= YOUR OBJECTIVE =
Of the entries below, return only those lines from the line with "Bathmat (218, 115)" to the line with "Menü (568, 80)", exactly, both included.

= SUPPLIED INFORMATION =
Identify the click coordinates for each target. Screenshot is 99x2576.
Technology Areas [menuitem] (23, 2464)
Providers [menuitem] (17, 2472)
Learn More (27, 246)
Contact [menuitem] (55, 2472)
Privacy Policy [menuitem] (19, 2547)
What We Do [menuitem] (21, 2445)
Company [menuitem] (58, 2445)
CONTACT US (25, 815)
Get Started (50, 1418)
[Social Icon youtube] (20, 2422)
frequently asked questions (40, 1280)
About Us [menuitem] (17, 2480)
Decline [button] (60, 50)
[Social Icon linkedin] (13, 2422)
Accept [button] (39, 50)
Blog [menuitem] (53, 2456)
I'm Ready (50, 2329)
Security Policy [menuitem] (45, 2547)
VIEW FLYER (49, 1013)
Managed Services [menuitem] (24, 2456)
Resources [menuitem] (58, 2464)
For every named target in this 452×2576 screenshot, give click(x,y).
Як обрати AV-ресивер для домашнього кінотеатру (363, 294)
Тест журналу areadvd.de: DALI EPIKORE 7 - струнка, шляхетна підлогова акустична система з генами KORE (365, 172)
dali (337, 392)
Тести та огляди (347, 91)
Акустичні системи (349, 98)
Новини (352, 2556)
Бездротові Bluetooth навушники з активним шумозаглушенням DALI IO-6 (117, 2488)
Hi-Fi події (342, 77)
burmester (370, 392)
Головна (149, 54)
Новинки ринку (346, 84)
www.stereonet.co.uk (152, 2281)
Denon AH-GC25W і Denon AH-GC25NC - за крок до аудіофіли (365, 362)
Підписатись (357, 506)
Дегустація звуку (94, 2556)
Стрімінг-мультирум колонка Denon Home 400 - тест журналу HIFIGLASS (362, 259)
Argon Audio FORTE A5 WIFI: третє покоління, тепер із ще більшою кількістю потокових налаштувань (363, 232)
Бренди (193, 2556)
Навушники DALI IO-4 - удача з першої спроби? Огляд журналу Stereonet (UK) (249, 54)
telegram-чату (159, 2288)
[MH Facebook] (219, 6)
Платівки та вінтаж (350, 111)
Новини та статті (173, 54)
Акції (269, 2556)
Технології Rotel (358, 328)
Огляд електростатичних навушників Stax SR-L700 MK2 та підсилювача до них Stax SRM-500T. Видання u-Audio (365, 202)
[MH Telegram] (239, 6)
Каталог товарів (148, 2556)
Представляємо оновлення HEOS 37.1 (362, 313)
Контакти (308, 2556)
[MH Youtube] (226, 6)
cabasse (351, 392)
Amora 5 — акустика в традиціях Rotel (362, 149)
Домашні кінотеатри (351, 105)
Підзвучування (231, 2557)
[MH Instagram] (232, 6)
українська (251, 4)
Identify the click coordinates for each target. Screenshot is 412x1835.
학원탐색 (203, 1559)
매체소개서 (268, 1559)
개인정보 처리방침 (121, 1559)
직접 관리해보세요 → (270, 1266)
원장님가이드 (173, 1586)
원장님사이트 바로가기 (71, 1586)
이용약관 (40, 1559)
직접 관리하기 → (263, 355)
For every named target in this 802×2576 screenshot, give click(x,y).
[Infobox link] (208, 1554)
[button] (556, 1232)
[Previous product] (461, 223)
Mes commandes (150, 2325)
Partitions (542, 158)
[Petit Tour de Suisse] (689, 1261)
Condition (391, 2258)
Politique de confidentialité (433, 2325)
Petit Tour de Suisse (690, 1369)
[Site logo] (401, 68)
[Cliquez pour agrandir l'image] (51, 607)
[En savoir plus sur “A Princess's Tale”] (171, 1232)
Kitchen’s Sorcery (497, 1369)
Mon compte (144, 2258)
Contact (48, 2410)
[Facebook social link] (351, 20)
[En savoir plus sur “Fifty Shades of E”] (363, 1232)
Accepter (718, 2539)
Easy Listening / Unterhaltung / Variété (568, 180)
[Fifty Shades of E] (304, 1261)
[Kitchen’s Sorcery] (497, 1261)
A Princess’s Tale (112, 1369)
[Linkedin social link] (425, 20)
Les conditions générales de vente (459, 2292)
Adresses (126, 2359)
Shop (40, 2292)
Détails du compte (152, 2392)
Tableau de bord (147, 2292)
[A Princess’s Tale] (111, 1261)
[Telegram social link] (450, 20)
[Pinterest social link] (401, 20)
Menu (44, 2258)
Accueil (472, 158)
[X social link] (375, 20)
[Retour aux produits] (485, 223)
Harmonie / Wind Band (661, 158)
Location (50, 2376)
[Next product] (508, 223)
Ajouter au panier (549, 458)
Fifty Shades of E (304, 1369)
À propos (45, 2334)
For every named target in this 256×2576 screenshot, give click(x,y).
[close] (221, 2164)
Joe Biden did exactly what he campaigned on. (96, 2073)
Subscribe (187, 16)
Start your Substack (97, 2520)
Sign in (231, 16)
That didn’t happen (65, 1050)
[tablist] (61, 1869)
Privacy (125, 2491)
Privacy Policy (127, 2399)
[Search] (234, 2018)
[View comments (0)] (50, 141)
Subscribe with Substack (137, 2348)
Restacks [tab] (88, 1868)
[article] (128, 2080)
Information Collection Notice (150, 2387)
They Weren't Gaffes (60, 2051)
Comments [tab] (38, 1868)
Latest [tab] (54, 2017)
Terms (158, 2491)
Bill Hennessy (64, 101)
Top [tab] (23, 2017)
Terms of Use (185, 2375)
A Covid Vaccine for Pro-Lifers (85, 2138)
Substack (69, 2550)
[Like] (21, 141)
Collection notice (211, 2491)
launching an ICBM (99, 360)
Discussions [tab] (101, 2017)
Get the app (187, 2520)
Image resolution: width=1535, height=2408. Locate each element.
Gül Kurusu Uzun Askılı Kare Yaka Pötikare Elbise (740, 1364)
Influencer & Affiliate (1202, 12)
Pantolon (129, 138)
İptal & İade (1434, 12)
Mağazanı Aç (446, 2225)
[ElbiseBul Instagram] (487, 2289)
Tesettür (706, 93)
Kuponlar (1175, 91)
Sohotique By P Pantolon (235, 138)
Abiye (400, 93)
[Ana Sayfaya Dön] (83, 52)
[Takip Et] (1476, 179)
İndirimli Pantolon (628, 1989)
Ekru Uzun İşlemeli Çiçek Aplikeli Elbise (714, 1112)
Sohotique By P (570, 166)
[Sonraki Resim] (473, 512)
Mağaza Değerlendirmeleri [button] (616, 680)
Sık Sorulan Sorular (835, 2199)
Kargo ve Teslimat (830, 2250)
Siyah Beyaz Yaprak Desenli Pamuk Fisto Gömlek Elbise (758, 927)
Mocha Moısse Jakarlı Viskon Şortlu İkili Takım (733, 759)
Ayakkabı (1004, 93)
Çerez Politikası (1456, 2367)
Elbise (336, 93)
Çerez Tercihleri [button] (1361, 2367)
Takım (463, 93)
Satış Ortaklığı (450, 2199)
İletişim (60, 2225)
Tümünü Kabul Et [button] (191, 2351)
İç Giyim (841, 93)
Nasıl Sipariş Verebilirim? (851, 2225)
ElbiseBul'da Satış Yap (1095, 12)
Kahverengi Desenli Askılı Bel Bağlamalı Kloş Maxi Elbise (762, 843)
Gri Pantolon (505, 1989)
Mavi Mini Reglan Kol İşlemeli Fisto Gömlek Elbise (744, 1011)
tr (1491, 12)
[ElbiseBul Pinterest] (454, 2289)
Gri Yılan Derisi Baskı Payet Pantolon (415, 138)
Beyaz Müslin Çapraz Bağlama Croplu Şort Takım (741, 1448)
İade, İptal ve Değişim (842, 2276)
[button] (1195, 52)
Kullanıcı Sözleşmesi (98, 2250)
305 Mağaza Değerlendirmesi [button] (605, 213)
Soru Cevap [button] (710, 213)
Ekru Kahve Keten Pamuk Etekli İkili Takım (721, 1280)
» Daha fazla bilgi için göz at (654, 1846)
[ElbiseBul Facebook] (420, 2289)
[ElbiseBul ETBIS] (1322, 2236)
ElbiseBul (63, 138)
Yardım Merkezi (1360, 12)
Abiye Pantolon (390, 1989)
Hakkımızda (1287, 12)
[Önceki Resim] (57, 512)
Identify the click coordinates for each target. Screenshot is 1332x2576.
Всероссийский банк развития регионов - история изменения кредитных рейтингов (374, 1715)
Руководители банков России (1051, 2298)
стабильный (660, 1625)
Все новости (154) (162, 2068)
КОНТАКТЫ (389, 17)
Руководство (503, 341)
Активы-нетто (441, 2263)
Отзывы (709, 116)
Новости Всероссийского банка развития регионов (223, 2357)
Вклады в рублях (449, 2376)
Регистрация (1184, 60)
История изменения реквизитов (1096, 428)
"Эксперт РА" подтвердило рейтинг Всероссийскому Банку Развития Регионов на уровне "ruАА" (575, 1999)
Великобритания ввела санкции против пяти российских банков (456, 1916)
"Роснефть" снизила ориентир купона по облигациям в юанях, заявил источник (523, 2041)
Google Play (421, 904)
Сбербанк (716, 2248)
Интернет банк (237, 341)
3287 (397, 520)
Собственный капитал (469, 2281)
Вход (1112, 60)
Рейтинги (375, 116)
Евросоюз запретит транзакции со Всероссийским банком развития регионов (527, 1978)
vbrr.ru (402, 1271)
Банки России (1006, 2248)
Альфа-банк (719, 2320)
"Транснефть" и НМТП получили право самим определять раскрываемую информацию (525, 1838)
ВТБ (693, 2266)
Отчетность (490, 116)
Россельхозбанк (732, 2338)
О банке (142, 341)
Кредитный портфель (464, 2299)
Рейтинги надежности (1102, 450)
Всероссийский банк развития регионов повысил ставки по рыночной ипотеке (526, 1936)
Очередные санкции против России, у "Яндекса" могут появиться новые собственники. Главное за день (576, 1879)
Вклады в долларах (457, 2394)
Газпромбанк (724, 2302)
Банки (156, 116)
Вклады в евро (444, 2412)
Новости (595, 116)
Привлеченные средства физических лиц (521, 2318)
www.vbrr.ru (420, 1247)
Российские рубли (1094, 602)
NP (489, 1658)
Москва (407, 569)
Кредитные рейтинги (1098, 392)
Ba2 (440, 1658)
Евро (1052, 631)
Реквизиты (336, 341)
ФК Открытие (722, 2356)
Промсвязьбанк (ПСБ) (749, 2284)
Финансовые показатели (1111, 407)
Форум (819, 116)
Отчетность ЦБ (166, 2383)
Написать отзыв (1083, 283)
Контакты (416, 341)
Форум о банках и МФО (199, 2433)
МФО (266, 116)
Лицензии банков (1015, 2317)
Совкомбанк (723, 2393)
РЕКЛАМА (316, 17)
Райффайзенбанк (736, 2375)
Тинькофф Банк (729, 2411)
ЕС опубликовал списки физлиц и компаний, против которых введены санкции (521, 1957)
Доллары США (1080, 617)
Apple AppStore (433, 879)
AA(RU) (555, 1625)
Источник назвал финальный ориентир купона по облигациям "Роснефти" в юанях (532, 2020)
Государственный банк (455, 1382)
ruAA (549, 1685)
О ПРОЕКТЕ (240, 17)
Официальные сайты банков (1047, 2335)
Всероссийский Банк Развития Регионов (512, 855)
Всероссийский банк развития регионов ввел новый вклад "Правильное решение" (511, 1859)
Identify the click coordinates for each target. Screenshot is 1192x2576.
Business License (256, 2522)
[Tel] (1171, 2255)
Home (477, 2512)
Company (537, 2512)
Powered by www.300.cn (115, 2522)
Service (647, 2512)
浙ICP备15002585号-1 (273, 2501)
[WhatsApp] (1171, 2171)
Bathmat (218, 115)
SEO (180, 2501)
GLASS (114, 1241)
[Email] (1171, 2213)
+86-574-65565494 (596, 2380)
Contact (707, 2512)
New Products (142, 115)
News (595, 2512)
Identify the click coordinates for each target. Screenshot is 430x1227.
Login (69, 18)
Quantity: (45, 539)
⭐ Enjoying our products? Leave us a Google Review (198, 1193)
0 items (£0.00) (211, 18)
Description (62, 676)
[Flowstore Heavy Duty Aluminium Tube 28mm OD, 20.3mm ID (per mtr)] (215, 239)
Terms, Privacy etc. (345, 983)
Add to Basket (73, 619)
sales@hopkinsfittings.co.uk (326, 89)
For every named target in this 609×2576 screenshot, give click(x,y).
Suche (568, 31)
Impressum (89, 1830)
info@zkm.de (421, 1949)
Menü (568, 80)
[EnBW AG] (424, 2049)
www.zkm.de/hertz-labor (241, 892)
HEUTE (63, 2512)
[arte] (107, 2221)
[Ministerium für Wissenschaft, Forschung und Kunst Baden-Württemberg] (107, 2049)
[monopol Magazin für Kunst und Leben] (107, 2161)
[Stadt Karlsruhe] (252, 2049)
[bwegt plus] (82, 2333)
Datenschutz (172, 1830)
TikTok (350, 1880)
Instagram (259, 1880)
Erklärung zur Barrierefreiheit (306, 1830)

= ANSWER =
Bathmat (218, 115)
SEO (180, 2501)
GLASS (114, 1241)
[Email] (1171, 2213)
+86-574-65565494 (596, 2380)
Contact (707, 2512)
New Products (142, 115)
News (595, 2512)
Identify the click coordinates for each target. Screenshot is 430x1227.
Login (69, 18)
Quantity: (45, 539)
⭐ Enjoying our products? Leave us a Google Review (198, 1193)
0 items (£0.00) (211, 18)
Description (62, 676)
[Flowstore Heavy Duty Aluminium Tube 28mm OD, 20.3mm ID (per mtr)] (215, 239)
Terms, Privacy etc. (345, 983)
Add to Basket (73, 619)
sales@hopkinsfittings.co.uk (326, 89)
For every named target in this 609×2576 screenshot, give click(x,y).
Suche (568, 31)
Impressum (89, 1830)
info@zkm.de (421, 1949)
Menü (568, 80)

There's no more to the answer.